───── MATERIAL SHOWN ─────

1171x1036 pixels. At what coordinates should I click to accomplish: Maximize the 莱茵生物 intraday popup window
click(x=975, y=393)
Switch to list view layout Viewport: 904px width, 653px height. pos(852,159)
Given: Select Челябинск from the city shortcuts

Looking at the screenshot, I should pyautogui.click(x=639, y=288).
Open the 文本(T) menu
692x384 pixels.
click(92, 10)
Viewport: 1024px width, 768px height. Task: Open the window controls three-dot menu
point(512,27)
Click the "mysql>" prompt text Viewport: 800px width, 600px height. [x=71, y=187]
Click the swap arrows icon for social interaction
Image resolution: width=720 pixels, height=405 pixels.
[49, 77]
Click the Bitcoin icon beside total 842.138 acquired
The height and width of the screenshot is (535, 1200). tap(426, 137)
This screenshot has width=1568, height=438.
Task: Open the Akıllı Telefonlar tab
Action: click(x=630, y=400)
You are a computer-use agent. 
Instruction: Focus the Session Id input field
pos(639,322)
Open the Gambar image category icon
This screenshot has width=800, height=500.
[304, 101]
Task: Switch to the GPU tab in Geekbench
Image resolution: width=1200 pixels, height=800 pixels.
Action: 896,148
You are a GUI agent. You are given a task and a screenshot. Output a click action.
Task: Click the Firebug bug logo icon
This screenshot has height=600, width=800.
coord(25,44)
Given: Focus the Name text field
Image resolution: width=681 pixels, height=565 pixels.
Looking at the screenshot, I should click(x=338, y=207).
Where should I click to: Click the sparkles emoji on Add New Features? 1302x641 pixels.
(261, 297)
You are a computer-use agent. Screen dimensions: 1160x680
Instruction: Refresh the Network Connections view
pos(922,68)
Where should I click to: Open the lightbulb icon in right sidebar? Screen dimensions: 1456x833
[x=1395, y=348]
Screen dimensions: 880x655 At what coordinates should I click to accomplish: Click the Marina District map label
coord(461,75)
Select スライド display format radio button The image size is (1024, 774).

─────

### WHAT YOU ARE ASKED TO DO
Gather all lines of the records that include the word "Switch".

### TASK SOLUTION
Switch to list view layout Viewport: 904px width, 653px height. pos(852,159)
Task: Switch to the GPU tab in Geekbench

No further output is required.